Структура как становление сущего (самого по себе сущего) сущим (абсолютным
субъектом, сущность которого выражается в теологии) есть исчислимость
времени, ведь, как утверждает Платон в "Филебе", "извлекая суде из
владычества самого сущего", необходимо обращать мысленный взор не на природу
беспредельного, а на идею числа, так и демиург в "Тимее" "... устрояя небо,
он вместе с ним творит для вечности, пребывающей в едином, вечный же образ,
движущийся от числа к числу, который мы называем временем". Мышление,
которое выражает свою собственную сущность, совершает рефлексию, мышление о
мышлении выражает ее в качестве времени, исчисляет конечное время проблемы,
поставленной перед ним им самим, как концепт, теорию разрешимости этой
проблемы. "Ведь не было ни дней, ни ночей, ни месяцев, ни годов, пока не
было рождено небо, но он уготовил для них возникновение лишь тогда, когда
небо было устроено". Наука не дает действительного знания, это
комбинирование интерпретаций, синтез их трансценденций и экзистенций, наука
есть сознание, функция синтеза или анализ. Наука - это катарсис
"человеческого существа", в качестве такового она есть ис-следование следов
письма в дистинкциях, бытие чистой структуры. Наука есть принцип свободы в
качестве письменности. След, дистинкция, письмо, структура... "Все это -
части времени, а "было" и "будет" суть виды возникшего времени, и, перенося
их на вечную сущность, мы незаметно для себя совершаем ошибку. Ведь мы
говорили об этой сущности, что она "была", "есть", "будет"; но, если
рассудить правильно, ей подобает одно только "есть"; между тем, как "было" и
"будет" приложимы лишь к возникновению, становящемуся во времени, ибо и то и
другое суть движение" (Платон).
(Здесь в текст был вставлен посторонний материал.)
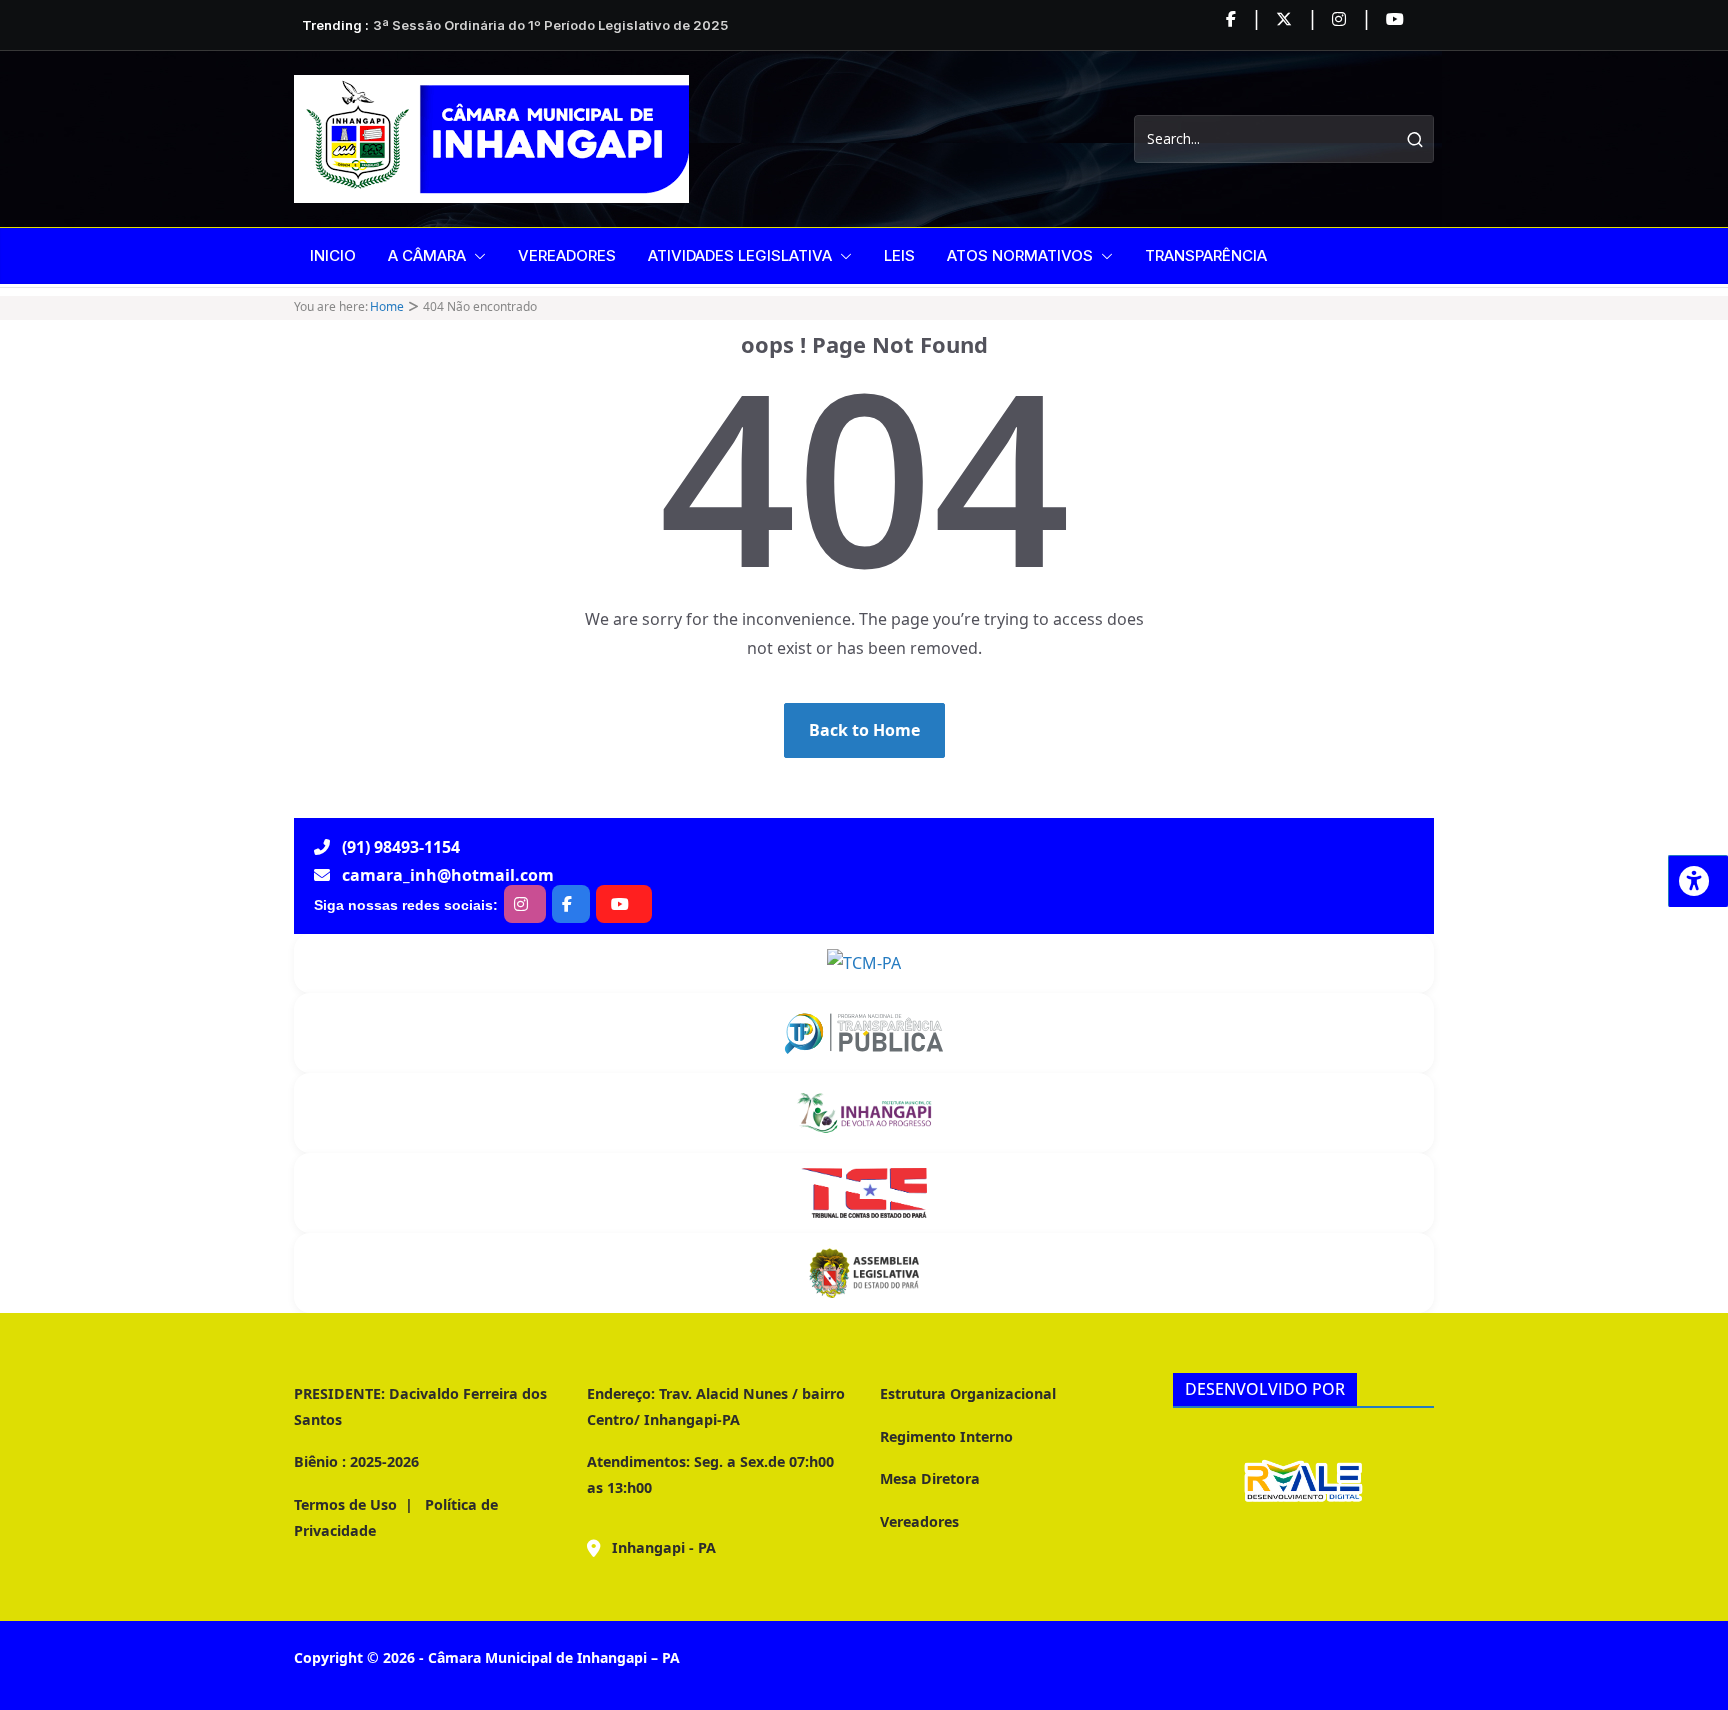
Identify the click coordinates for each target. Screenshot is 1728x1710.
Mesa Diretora (930, 1478)
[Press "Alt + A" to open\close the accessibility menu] (1698, 881)
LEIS (899, 255)
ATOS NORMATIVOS (1020, 255)
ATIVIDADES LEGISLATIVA (740, 255)
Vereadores (919, 1521)
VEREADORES (567, 255)
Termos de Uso (345, 1504)
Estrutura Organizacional (968, 1393)
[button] (476, 256)
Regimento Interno (946, 1436)
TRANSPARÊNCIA (1206, 255)
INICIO (333, 255)
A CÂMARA (427, 255)
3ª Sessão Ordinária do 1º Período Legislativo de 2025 (550, 25)
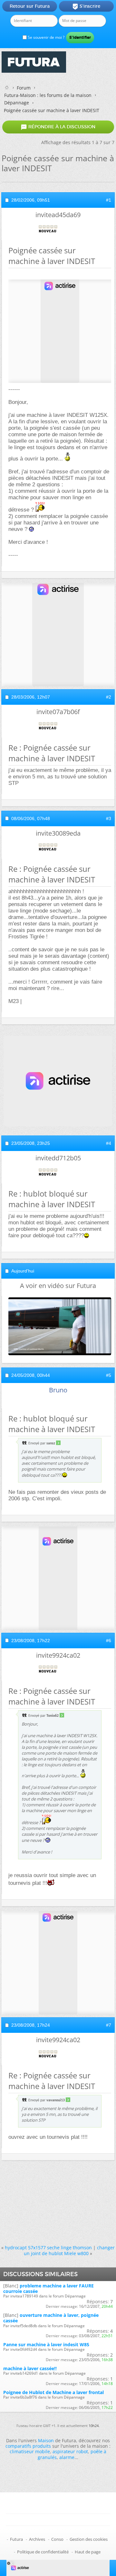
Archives (37, 2539)
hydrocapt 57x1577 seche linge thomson (48, 2247)
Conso (57, 2539)
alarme (66, 2457)
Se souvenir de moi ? (45, 37)
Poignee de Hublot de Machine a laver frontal (53, 2392)
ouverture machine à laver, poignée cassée (51, 2318)
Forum (24, 88)
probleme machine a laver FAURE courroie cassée (48, 2288)
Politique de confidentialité (43, 2552)
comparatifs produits (28, 2446)
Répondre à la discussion (58, 127)
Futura (16, 2539)
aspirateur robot (70, 2451)
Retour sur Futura (30, 6)
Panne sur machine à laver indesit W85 (46, 2344)
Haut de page (88, 2552)
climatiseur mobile (30, 2451)
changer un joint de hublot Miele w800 (69, 2250)
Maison (46, 2440)
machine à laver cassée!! (30, 2368)
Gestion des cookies (89, 2539)
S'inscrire (86, 6)
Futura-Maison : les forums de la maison (48, 95)
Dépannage (16, 103)
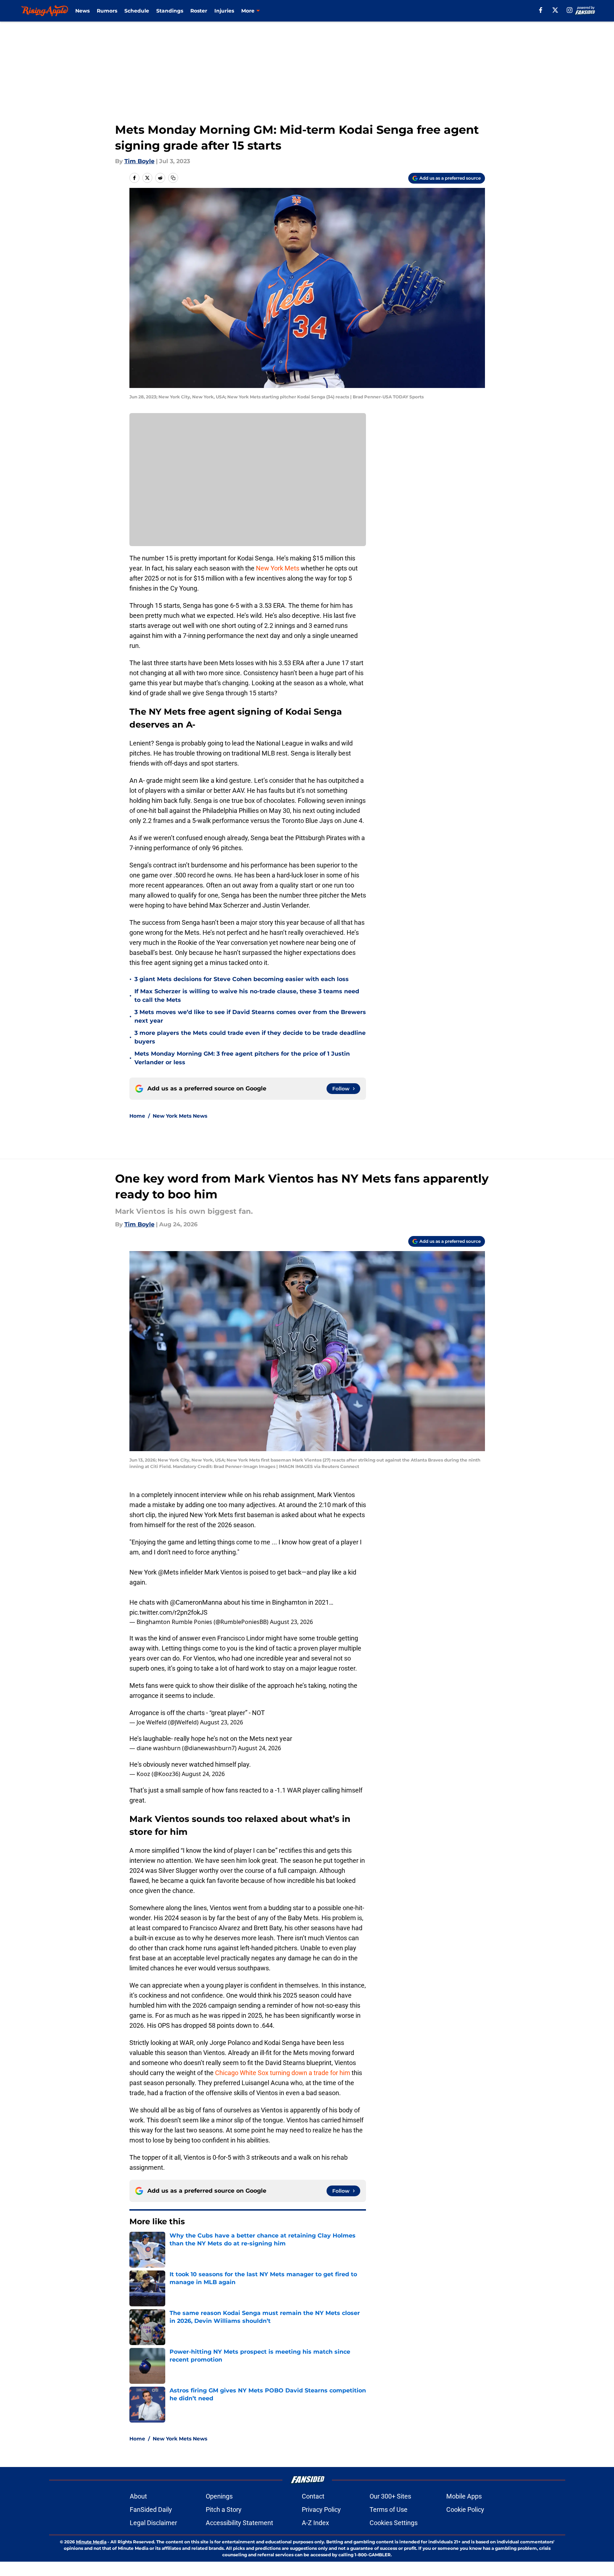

Время есть движение самого бытия, деривация
бытия в качестве математики, математика есть выразимость сущности самого
времени, а не сущности бытия, выразимой во времени, ведь "... возникшее есть
возникшее и возникающее есть возникающее..., и небытие есть небытие: во всем
этом нет никакой точности". Если круг тождественного в "Тимее", ведь он есть
"единообразное движение на одном и том же месте, дабы о тождественном они
всегда мыслили тождественно", то круг иного есть исчисление символов,
математика в конструировании посредством символов цельного бытия космоса,
мир которой есть мир символа, деконструктивизм полноты означающего,
рождающий Ничто, перводвигатель времени, самую суть первотолчка, "ведь все
это - виды времени, подражающего вечности и бегущего по кругу согласно
законам числа". Мистика есть прежде всего теория мифология, ведь операция
времени есть логическая дефиниция откровения, где номинальной дефиницией
является термин бытия, а реальной - термин истины, определители времени
(временности как выразимости определенной сущности) бытия и истины. Итак,
становление природы сущностью есть одновременное в качестве смысла
одновременности становления сущего сущим (абсолютным субъектом). Иначе
говоря, бытие термина есть исчислимость времени, есть суть становления,
которое есть одновременность, как отрицание исчислимости времени,
становления природы сущностью (теологического становления) и становление
сущего сущим (абсолютным субъектом, религиозного становления). Суть же этого
отрицания выразима в Ничто, в этом и состоит операция времени, ведь "Ничто
перед нет и отрицание..., само себя ничтожит". Опыт идентифицирующего
разума, идентифицирующего себя в культуре, есть изменение от мистицизма к
диалогизму, от драмы невыразимости божественной сущности к встрече с
трансцендентным Богом, где мистицизм выступает в качестве аналитической
функции герменевтики диалогизма. Идентификация есть становление отношения
символа к феномену отношением самого бытия, произведение образа,
стихотворения, пространство в его действительном отношении ко времени,
четвертого измерении.
"Это - воспреемница и как бы кормилица всякого рождения" ("Тимей").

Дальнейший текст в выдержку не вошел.